明治維新に思想的に大きな影響を与えた横井小楠の最期の地

明治維新の実現に貢献した人はたくさんいます。

坂本竜馬、西郷隆盛、大久保利通、木戸孝允、高杉晋作など、数え上げるときりがありませんね。

上にあげた人物は、政治を直接動かそうとした人ばかりなので、歴史的にも非常に有名です。

でも、彼らが、明治維新の実現のために行動し始めたのには、必ず思想的なきっかけがあります。

西郷隆盛と大久保利通は島津斉彬(しまづなりあきら)の影響を受けていますし、高杉晋作も吉田松陰の影響を受けています。

坂本竜馬も様々な人の影響を受けています。彼に影響を与えた人物の中には横井小楠(よこいしょうなん)もいますね。

越前福井藩に仕える

横井小楠は、肥後出身の朱子学者です。

小楠は、藩校の時習館に学び、江戸に留学を許されるほどよく勉強をしました。

彼は、肥後藩の藩政改革のために藩上層の贅沢をやめること、農村を復興すること、特権商人を藩権力から切り離すことを「時務策」の中で説きましたが、これが、政治批判だと攻撃されます。

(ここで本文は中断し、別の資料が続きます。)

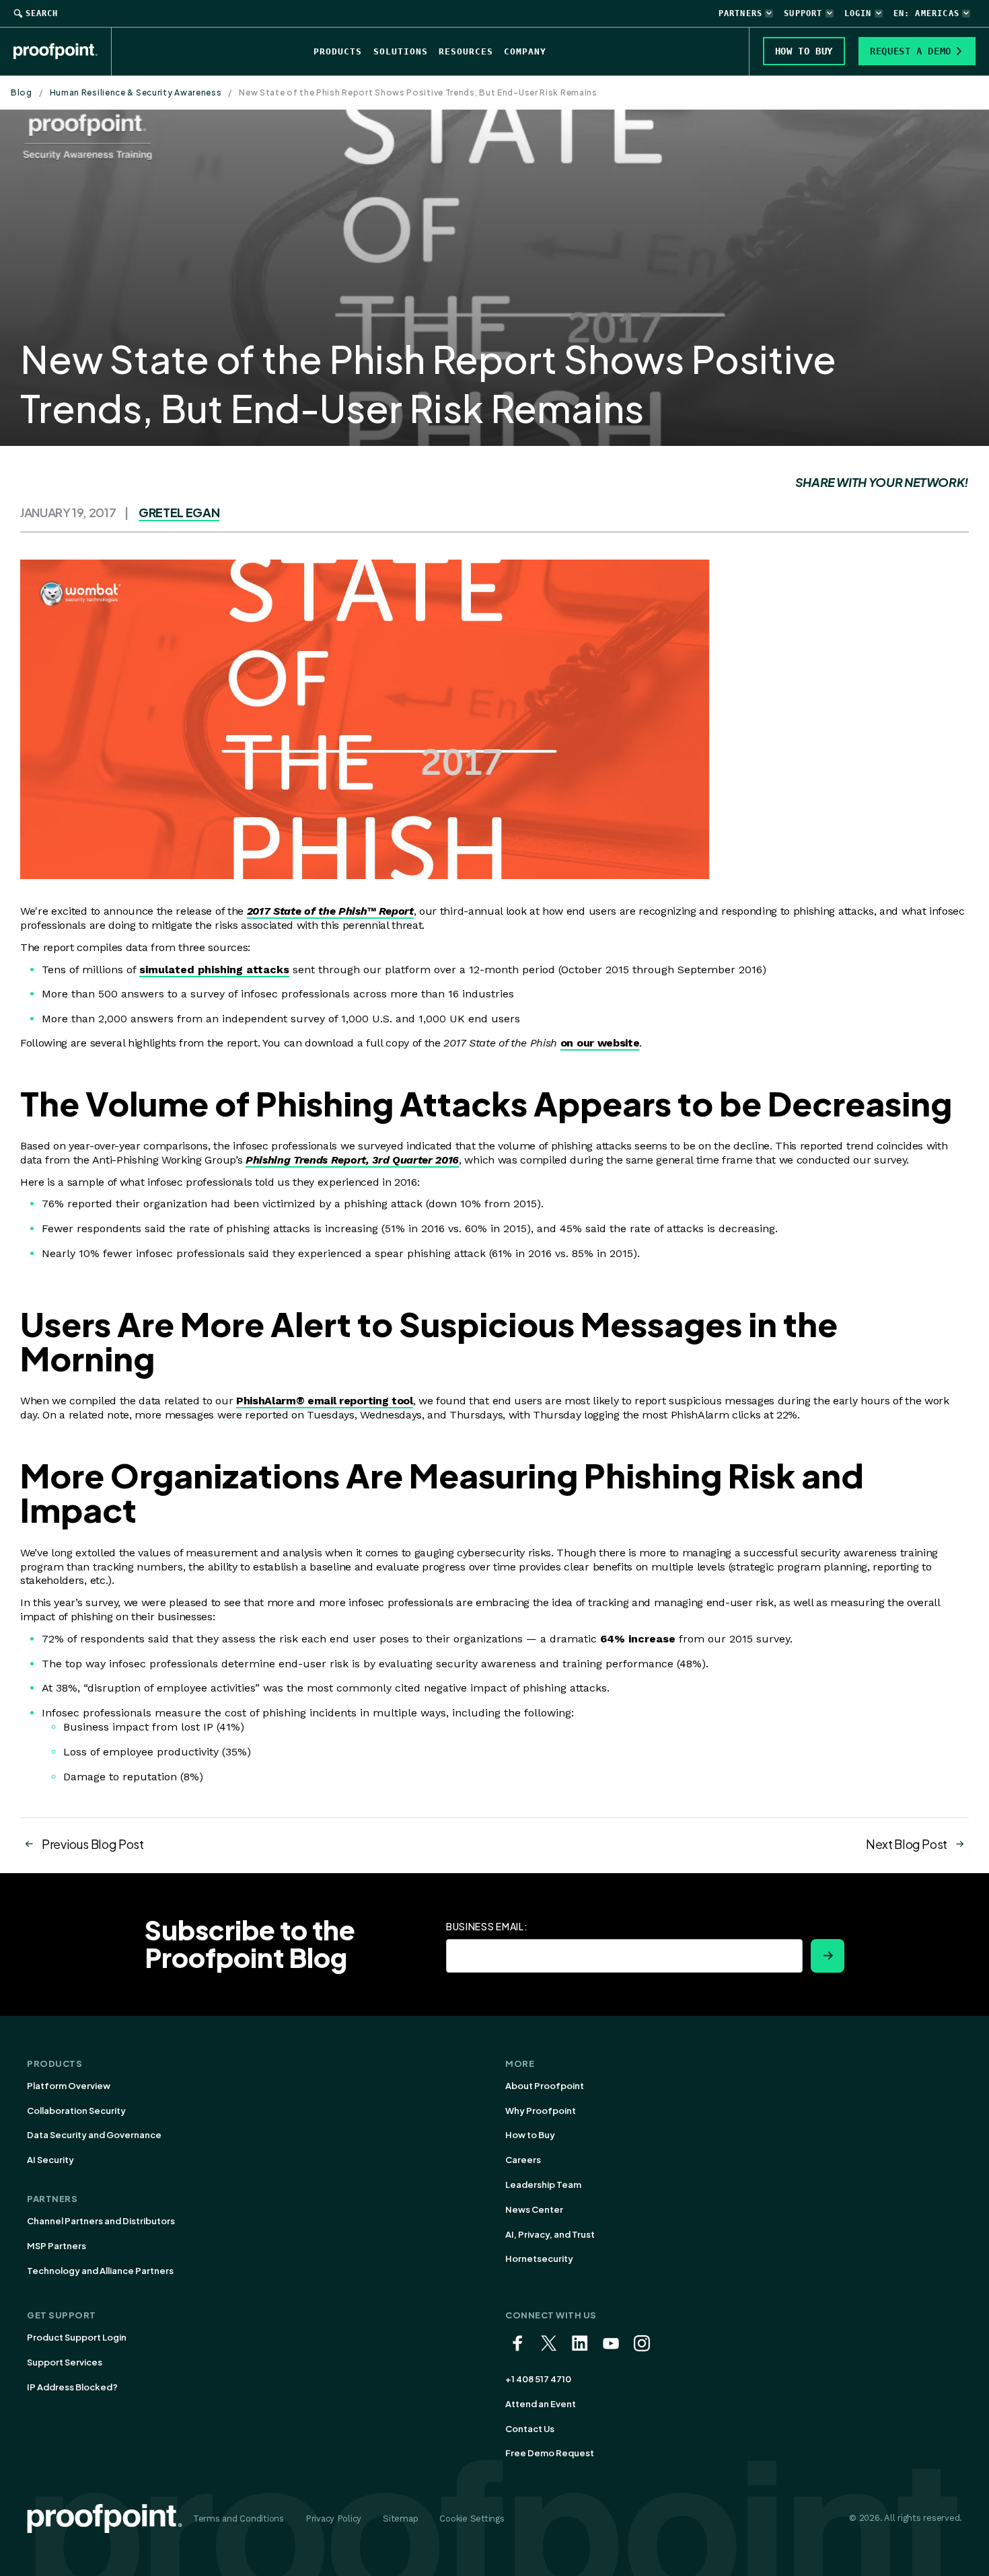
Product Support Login (76, 2337)
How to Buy (530, 2134)
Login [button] (858, 13)
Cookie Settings (471, 2518)
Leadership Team (543, 2184)
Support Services (64, 2362)
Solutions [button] (400, 51)
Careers (523, 2159)
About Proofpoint (544, 2085)
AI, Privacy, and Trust (550, 2234)
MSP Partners (56, 2245)
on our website (600, 1042)
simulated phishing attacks (214, 969)
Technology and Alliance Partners (100, 2270)
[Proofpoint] (62, 51)
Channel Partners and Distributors (101, 2220)
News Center (534, 2209)
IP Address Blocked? (72, 2387)
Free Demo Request (549, 2453)
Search (42, 13)
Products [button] (338, 51)
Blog (21, 92)
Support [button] (803, 13)
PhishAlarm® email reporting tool (324, 1400)
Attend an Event (540, 2403)
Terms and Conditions (238, 2518)
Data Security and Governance (94, 2134)
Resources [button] (466, 51)
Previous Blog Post (93, 1844)
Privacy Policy (333, 2518)
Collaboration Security (76, 2110)
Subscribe (827, 1956)
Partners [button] (741, 13)
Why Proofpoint (540, 2110)
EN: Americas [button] (926, 13)
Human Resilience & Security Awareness (136, 92)
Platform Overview (68, 2085)
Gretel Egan (179, 512)
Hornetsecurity (539, 2258)
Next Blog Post (906, 1844)
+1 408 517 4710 (538, 2379)
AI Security (50, 2159)
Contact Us (529, 2428)
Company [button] (525, 51)
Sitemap (400, 2518)
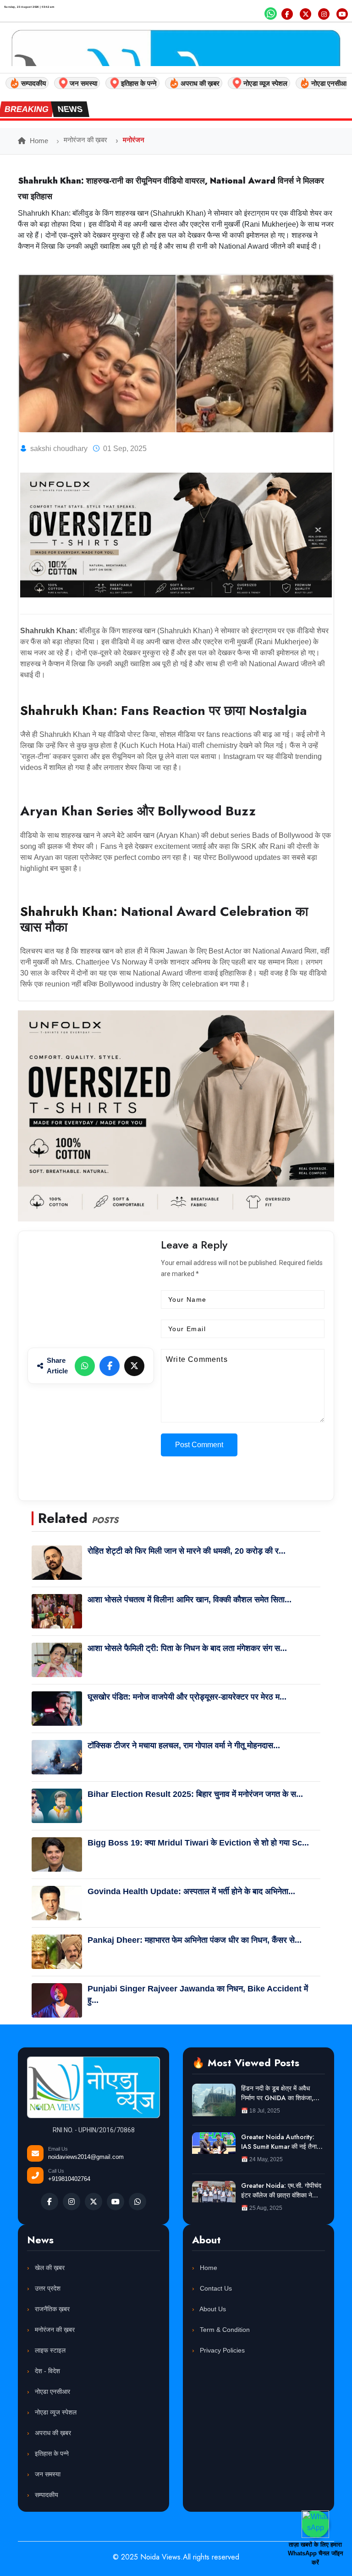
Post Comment (199, 1445)
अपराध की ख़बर (52, 2433)
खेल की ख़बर (49, 2267)
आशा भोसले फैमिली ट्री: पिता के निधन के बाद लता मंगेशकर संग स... (187, 1648)
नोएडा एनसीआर (51, 2391)
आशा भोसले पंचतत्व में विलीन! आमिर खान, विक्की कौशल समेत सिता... (190, 1599)
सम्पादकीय (45, 2494)
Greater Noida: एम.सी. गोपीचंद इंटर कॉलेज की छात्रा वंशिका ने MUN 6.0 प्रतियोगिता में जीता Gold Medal (281, 2190)
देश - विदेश (46, 2371)
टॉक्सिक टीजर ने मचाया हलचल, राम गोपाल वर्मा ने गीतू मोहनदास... (184, 1745)
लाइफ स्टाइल (49, 2350)
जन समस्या (46, 2474)
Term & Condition (224, 2329)
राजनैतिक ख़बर (51, 2309)
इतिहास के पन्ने (51, 2453)
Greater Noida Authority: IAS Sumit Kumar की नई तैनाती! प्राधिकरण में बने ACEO (282, 2142)
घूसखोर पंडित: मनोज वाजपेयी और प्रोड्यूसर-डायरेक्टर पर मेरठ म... (187, 1696)
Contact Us (215, 2288)
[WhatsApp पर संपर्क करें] (315, 2524)
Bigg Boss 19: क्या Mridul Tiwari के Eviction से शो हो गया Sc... (198, 1842)
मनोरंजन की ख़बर (85, 140)
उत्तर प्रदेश (46, 2288)
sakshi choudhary (59, 448)
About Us (212, 2309)
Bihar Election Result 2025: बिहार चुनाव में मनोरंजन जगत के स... (195, 1794)
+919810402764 (69, 2178)
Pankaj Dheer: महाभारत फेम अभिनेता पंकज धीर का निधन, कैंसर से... (195, 1940)
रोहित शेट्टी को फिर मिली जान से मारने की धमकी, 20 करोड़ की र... (187, 1551)
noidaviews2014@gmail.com (86, 2156)
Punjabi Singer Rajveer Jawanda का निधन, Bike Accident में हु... (198, 1994)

その後、小楠は肥後藩を去り越前福井藩の松平春嶽(まつだいらしゅんがく)に仕えることになります。

松平春嶽は開明的な藩主で、小楠の言うことによく耳を傾けました。

小楠が、将軍の上洛、参勤交代の廃止、大名の妻子を国元に帰すこと、身分が低くても優れた人材を幕府の役人に選ぶこと、海軍をつくることなどをまとめた「国是7条」は、幕政改革にも採り入れられました。

後に坂本竜馬が起草した船中八策の中にも、国是7条の内容が見られます。

明治新政府にも登用される

横井小楠の頭脳は、明治新政府も必要とします。

小楠は、明治元年(1868年)に新政府の参与となり、これからの活躍が期待されていました。

しかし、明治になったとは言え、小楠が開国を進めようとすることに反対する人々が、まだまだ多くいました。

横井小楠は、明治2年正月5日の御所参賀の帰りに外国人を日本から追い出せという攘夷(じょうい)の思想を持った十津川郷士に襲撃され、命を落としています。

享年61歳。

横井小楠が襲撃されたのは、京都御所の南東に建つ下御霊神社(しもごりょうじんじゃ)の近くです。

現在、その場所には、「横井小楠殉節地」と刻まれた石柱が立っています。

横井小楠殉節地

横井小楠殉節地

石柱は、車道に近い歩道の端にあり、道行く人々は視界に入っていても、全く気にせずに通り過ぎていきます。

坂本竜馬に大きな影響を与えた横井小楠ですが、あまり知られていないので、彼の最期の地に石碑があっても興味を持たれないのでしょうね。